Requirement
Retype every one of the rows below word for word, without changing a single character.

Extracted material
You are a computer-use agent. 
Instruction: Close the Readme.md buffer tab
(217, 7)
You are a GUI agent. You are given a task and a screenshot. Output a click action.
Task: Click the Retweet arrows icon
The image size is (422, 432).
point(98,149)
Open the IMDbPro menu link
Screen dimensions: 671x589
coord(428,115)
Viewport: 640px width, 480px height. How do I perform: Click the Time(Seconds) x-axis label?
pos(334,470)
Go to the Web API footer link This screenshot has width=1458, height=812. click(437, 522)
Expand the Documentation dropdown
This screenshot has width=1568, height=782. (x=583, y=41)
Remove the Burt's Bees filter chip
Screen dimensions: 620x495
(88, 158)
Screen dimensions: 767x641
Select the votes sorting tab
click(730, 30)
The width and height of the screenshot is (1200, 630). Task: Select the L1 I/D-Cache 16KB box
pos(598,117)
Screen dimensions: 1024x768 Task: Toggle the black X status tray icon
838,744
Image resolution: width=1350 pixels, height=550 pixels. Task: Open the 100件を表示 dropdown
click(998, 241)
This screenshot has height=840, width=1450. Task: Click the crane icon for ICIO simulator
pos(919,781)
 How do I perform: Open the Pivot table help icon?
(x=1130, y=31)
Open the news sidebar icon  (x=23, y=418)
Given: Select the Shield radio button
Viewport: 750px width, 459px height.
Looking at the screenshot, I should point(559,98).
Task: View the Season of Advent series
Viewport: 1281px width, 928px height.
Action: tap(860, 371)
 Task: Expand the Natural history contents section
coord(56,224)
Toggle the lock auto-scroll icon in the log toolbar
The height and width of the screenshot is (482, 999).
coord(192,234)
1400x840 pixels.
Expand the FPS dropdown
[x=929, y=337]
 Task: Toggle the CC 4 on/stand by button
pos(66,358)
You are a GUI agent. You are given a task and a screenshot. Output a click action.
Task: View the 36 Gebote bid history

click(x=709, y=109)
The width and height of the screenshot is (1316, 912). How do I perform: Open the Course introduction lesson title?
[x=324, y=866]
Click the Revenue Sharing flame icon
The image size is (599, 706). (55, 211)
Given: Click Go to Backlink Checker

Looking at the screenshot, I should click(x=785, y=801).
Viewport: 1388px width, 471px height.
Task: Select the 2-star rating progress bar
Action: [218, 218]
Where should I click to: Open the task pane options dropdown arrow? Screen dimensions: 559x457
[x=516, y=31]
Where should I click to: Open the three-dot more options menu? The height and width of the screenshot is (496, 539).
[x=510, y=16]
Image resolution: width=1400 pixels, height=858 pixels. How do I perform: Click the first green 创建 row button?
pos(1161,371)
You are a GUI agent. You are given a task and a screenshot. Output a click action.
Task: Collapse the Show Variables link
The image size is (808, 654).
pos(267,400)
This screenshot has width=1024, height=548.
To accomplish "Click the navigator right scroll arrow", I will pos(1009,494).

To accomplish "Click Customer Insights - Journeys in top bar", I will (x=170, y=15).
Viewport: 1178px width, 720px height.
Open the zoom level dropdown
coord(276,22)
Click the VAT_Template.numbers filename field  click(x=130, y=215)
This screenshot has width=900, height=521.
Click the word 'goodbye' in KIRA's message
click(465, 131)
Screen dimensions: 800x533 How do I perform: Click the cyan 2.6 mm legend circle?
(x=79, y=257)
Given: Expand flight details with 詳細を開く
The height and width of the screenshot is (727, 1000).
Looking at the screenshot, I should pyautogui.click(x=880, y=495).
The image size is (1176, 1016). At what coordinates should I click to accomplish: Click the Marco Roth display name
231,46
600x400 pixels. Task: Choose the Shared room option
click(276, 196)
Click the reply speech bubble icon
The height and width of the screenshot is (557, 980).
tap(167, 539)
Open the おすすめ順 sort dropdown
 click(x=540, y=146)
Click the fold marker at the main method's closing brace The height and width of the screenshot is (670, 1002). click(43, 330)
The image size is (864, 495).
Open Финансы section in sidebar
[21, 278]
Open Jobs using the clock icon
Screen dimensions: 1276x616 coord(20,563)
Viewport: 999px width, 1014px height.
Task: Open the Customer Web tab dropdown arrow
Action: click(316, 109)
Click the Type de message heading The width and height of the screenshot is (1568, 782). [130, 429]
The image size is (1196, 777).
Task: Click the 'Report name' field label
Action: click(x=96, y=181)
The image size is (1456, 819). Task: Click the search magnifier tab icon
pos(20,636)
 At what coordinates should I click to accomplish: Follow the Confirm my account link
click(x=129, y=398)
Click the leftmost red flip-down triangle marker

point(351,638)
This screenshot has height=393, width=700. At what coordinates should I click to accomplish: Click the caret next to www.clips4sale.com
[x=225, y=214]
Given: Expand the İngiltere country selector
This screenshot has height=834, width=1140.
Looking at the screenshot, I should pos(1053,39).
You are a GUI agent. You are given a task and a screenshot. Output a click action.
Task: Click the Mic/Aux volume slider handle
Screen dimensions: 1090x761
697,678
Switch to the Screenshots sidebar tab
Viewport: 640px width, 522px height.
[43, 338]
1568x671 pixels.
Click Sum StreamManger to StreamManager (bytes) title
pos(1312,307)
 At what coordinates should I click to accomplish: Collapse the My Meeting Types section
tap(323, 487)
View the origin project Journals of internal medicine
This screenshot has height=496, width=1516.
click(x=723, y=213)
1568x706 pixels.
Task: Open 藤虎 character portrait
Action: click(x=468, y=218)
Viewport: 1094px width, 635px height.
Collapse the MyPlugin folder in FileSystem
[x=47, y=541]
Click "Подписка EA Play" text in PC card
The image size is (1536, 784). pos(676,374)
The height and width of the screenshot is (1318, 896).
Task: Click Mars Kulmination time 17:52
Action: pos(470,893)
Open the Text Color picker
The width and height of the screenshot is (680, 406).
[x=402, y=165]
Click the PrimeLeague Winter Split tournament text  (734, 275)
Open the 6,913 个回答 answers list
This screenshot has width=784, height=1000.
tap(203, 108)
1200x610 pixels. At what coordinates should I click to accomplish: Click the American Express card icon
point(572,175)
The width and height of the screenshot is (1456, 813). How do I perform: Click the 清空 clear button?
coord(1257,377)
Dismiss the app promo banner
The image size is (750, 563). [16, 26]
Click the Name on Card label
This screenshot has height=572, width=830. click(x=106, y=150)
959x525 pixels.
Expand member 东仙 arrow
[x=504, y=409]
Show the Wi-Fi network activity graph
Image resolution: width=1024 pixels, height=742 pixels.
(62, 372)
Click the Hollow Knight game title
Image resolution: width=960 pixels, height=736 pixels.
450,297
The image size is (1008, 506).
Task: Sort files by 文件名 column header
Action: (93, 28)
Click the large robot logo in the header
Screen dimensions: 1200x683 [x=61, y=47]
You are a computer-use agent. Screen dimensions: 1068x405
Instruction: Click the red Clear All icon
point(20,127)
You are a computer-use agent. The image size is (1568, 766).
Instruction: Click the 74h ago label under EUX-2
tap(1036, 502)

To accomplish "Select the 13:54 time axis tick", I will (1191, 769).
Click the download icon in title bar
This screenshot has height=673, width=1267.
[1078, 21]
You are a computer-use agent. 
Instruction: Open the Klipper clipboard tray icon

Solution
You are a computer-use agent. 
Instruction: Close the Readme.md buffer tab
(217, 7)
You are a GUI agent. You are given a task and a screenshot. Output a click action.
Task: Click the Retweet arrows icon
The image size is (422, 432).
point(98,149)
Open the IMDbPro menu link
Screen dimensions: 671x589
coord(428,115)
Viewport: 640px width, 480px height. How do I perform: Click the Time(Seconds) x-axis label?
pos(334,470)
Go to the Web API footer link This screenshot has width=1458, height=812. click(437, 522)
Expand the Documentation dropdown
This screenshot has width=1568, height=782. (x=583, y=41)
Remove the Burt's Bees filter chip
Screen dimensions: 620x495
(88, 158)
Screen dimensions: 767x641
Select the votes sorting tab
click(730, 30)
The width and height of the screenshot is (1200, 630). Task: Select the L1 I/D-Cache 16KB box
pos(598,117)
Screen dimensions: 1024x768 Task: Toggle the black X status tray icon
838,744
Image resolution: width=1350 pixels, height=550 pixels. Task: Open the 100件を表示 dropdown
click(998, 241)
This screenshot has height=840, width=1450. Task: Click the crane icon for ICIO simulator
pos(919,781)
 How do I perform: Open the Pivot table help icon?
(x=1130, y=31)
Open the news sidebar icon  (x=23, y=418)
Given: Select the Shield radio button
Viewport: 750px width, 459px height.
Looking at the screenshot, I should point(559,98).
Task: View the Season of Advent series
Viewport: 1281px width, 928px height.
Action: tap(860, 371)
 Task: Expand the Natural history contents section
coord(56,224)
Toggle the lock auto-scroll icon in the log toolbar
The height and width of the screenshot is (482, 999).
coord(192,234)
1400x840 pixels.
Expand the FPS dropdown
[x=929, y=337]
 Task: Toggle the CC 4 on/stand by button
pos(66,358)
You are a GUI agent. You are given a task and a screenshot. Output a click action.
Task: View the 36 Gebote bid history

click(x=709, y=109)
The width and height of the screenshot is (1316, 912). How do I perform: Open the Course introduction lesson title?
[x=324, y=866]
Click the Revenue Sharing flame icon
The image size is (599, 706). (55, 211)
Given: Click Go to Backlink Checker

Looking at the screenshot, I should click(x=785, y=801).
Viewport: 1388px width, 471px height.
Task: Select the 2-star rating progress bar
Action: [218, 218]
Where should I click to: Open the task pane options dropdown arrow? Screen dimensions: 559x457
[x=516, y=31]
Where should I click to: Open the three-dot more options menu? The height and width of the screenshot is (496, 539).
[x=510, y=16]
Image resolution: width=1400 pixels, height=858 pixels. How do I perform: Click the first green 创建 row button?
pos(1161,371)
You are a GUI agent. You are given a task and a screenshot. Output a click action.
Task: Collapse the Show Variables link
The image size is (808, 654).
pos(267,400)
This screenshot has width=1024, height=548.
To accomplish "Click the navigator right scroll arrow", I will pos(1009,494).

To accomplish "Click Customer Insights - Journeys in top bar", I will (x=170, y=15).
Viewport: 1178px width, 720px height.
Open the zoom level dropdown
coord(276,22)
Click the VAT_Template.numbers filename field  click(x=130, y=215)
This screenshot has width=900, height=521.
Click the word 'goodbye' in KIRA's message
click(465, 131)
Screen dimensions: 800x533 How do I perform: Click the cyan 2.6 mm legend circle?
(x=79, y=257)
Given: Expand flight details with 詳細を開く
The height and width of the screenshot is (727, 1000).
Looking at the screenshot, I should pyautogui.click(x=880, y=495).
The image size is (1176, 1016). At what coordinates should I click to accomplish: Click the Marco Roth display name
231,46
600x400 pixels. Task: Choose the Shared room option
click(276, 196)
Click the reply speech bubble icon
The height and width of the screenshot is (557, 980).
tap(167, 539)
Open the おすすめ順 sort dropdown
 click(x=540, y=146)
Click the fold marker at the main method's closing brace The height and width of the screenshot is (670, 1002). click(43, 330)
The image size is (864, 495).
Open Финансы section in sidebar
[21, 278]
Open Jobs using the clock icon
Screen dimensions: 1276x616 coord(20,563)
Viewport: 999px width, 1014px height.
Task: Open the Customer Web tab dropdown arrow
Action: click(316, 109)
Click the Type de message heading The width and height of the screenshot is (1568, 782). [130, 429]
The image size is (1196, 777).
Task: Click the 'Report name' field label
Action: click(x=96, y=181)
The image size is (1456, 819). Task: Click the search magnifier tab icon
pos(20,636)
 At what coordinates should I click to accomplish: Follow the Confirm my account link
click(x=129, y=398)
Click the leftmost red flip-down triangle marker

point(351,638)
This screenshot has height=393, width=700. At what coordinates should I click to accomplish: Click the caret next to www.clips4sale.com
[x=225, y=214]
Given: Expand the İngiltere country selector
This screenshot has height=834, width=1140.
Looking at the screenshot, I should pos(1053,39).
You are a GUI agent. You are given a task and a screenshot. Output a click action.
Task: Click the Mic/Aux volume slider handle
Screen dimensions: 1090x761
697,678
Switch to the Screenshots sidebar tab
Viewport: 640px width, 522px height.
[43, 338]
1568x671 pixels.
Click Sum StreamManger to StreamManager (bytes) title
pos(1312,307)
 At what coordinates should I click to accomplish: Collapse the My Meeting Types section
tap(323, 487)
View the origin project Journals of internal medicine
This screenshot has height=496, width=1516.
click(x=723, y=213)
1568x706 pixels.
Task: Open 藤虎 character portrait
Action: click(x=468, y=218)
Viewport: 1094px width, 635px height.
Collapse the MyPlugin folder in FileSystem
[x=47, y=541]
Click "Подписка EA Play" text in PC card
The image size is (1536, 784). pos(676,374)
The height and width of the screenshot is (1318, 896).
Task: Click Mars Kulmination time 17:52
Action: pos(470,893)
Open the Text Color picker
The width and height of the screenshot is (680, 406).
[x=402, y=165]
Click the PrimeLeague Winter Split tournament text  (734, 275)
Open the 6,913 个回答 answers list
This screenshot has width=784, height=1000.
tap(203, 108)
1200x610 pixels. At what coordinates should I click to accomplish: Click the American Express card icon
point(572,175)
The width and height of the screenshot is (1456, 813). How do I perform: Click the 清空 clear button?
coord(1257,377)
Dismiss the app promo banner
The image size is (750, 563). [16, 26]
Click the Name on Card label
This screenshot has height=572, width=830. click(x=106, y=150)
959x525 pixels.
Expand member 东仙 arrow
[x=504, y=409]
Show the Wi-Fi network activity graph
Image resolution: width=1024 pixels, height=742 pixels.
(62, 372)
Click the Hollow Knight game title
Image resolution: width=960 pixels, height=736 pixels.
450,297
The image size is (1008, 506).
Task: Sort files by 文件名 column header
Action: (93, 28)
Click the large robot logo in the header
Screen dimensions: 1200x683 [x=61, y=47]
You are a computer-use agent. Screen dimensions: 1068x405
Instruction: Click the red Clear All icon
point(20,127)
You are a computer-use agent. The image size is (1568, 766).
Instruction: Click the 74h ago label under EUX-2
tap(1036, 502)

To accomplish "Select the 13:54 time axis tick", I will (1191, 769).
Click the download icon in title bar
This screenshot has height=673, width=1267.
[1078, 21]
You are a computer-use agent. 
Instruction: Open the Klipper clipboard tray icon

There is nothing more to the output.